Records supplied:
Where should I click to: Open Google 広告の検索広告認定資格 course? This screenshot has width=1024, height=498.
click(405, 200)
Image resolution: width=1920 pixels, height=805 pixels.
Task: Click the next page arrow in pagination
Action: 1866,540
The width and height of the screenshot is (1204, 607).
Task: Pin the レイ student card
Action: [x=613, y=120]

Exercise brief: Please reproduce the listing exactly, keeping every line as it is.

Response to this task:
Where should I click to: Open Google 広告の検索広告認定資格 course? This screenshot has width=1024, height=498.
click(405, 200)
Image resolution: width=1920 pixels, height=805 pixels.
Task: Click the next page arrow in pagination
Action: 1866,540
The width and height of the screenshot is (1204, 607).
Task: Pin the レイ student card
Action: [x=613, y=120]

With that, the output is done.